Uma comitiva composta por administradores municipais da província do Huambo, partiu na quarta-feira, 12 de Agosto, com destino à província do Namibe, para participar na II edição da Semana do Desenvolvimento Local, a decorrer no município de Moçâmedes, numa iniciativa promovida pelo Ministério da Administração do Território.
A comitiva é coordenada pelo Administrador Municipal do Huambo, Francisco Jamba Kata, e leva para o certame um conjunto de propostas ligadas ao desenvolvimento local, com destaque para o agronegócio, a melhoria das vias de acesso e o reforço das condições para o escoamento da produção agrícola.

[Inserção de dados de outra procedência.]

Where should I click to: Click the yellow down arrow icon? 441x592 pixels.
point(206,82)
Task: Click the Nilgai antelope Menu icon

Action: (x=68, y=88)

Entre as principais preocupações está a necessidade de melhorar as vias secundárias e terciárias que ligam as zonas de produção agropecuária aos centros de consumo, consideradas fundamentais para o aumento da produção interna.

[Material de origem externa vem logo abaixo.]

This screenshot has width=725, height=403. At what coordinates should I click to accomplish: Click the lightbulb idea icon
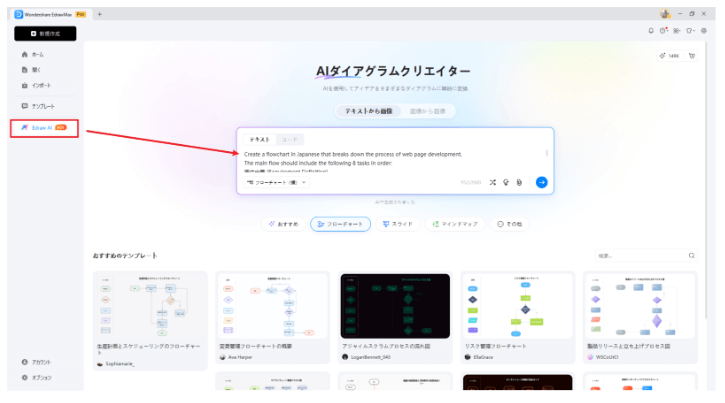point(506,182)
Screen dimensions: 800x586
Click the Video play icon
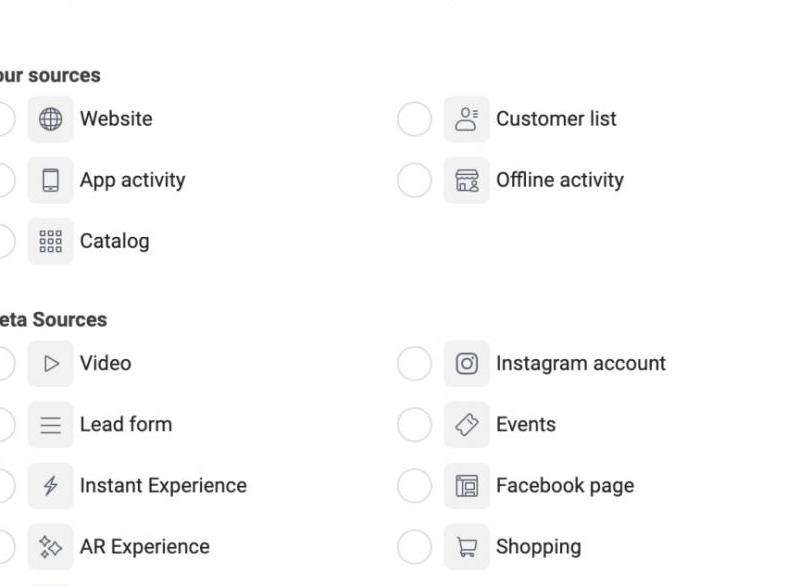coord(50,363)
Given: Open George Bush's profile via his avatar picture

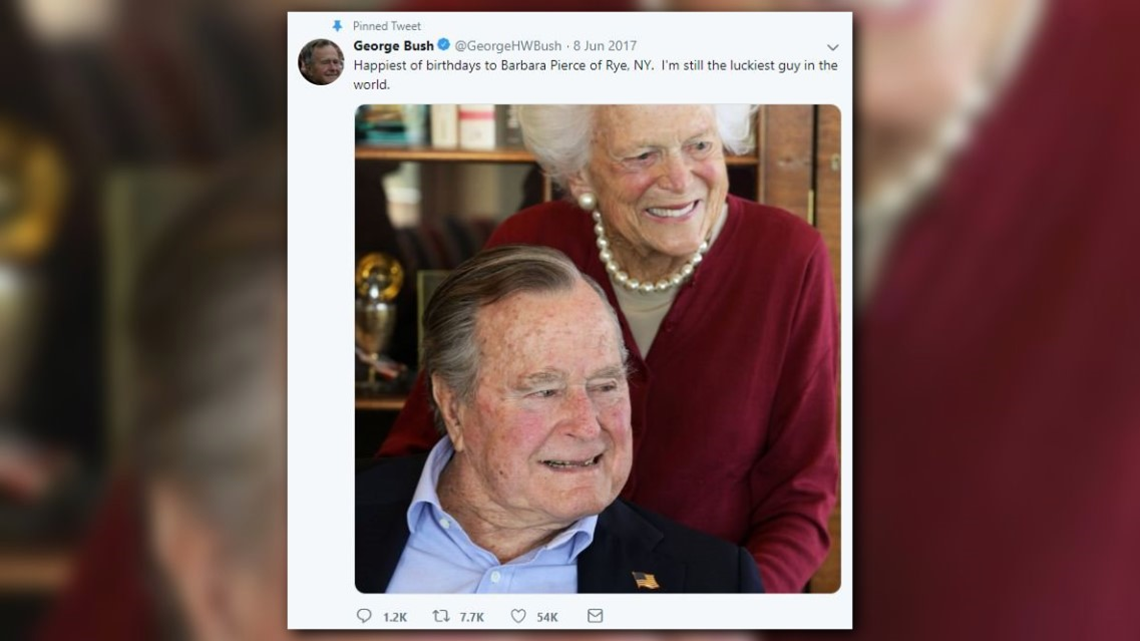Looking at the screenshot, I should pos(322,62).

O Administrador Municipal da Caála, Rúben Etome, destaca, por sua vez, o potencial do município no domínio do agronegócio e da agro-indústria, tendo em conta a sua localização estratégica e os projectos de infra-estruturação previstos, entre os quais a plataforma logística.
A participação da delegação do Huambo enquadra-se assim, numa perspectiva de partilha de experiências e apresentação de soluções para os principais desafios dos municípios, colocando o desenvolvimento local e o bem-estar das populações no centro das discussões. A Província do Huambo leva, deste modo, para o Namibe uma agenda centrada no agronegócio, na melhoria das infra-estruturas, na mecanização agrícola e na criação de melhores condições para o desenvolvimento económico e social dos municípios.
O evento com duração de dois dias, que vai reunir administradores municipais, governadores provinciais e responsáveis dos órgãos auxiliares do Titular do Poder Executivo, é será uma oportunidade para analisar os principais desafios da governação local e definir estratégias capazes de impulsionar o desenvolvimento sustentável dos municípios.
Os participantes vão abordar questões ligadas à melhoria da prestação dos serviços públicos, ao desenvolvimento socioeconómico local, à gestão municipal e ao reforço da articulação entre a Administração Central e a Administração Local do Estado.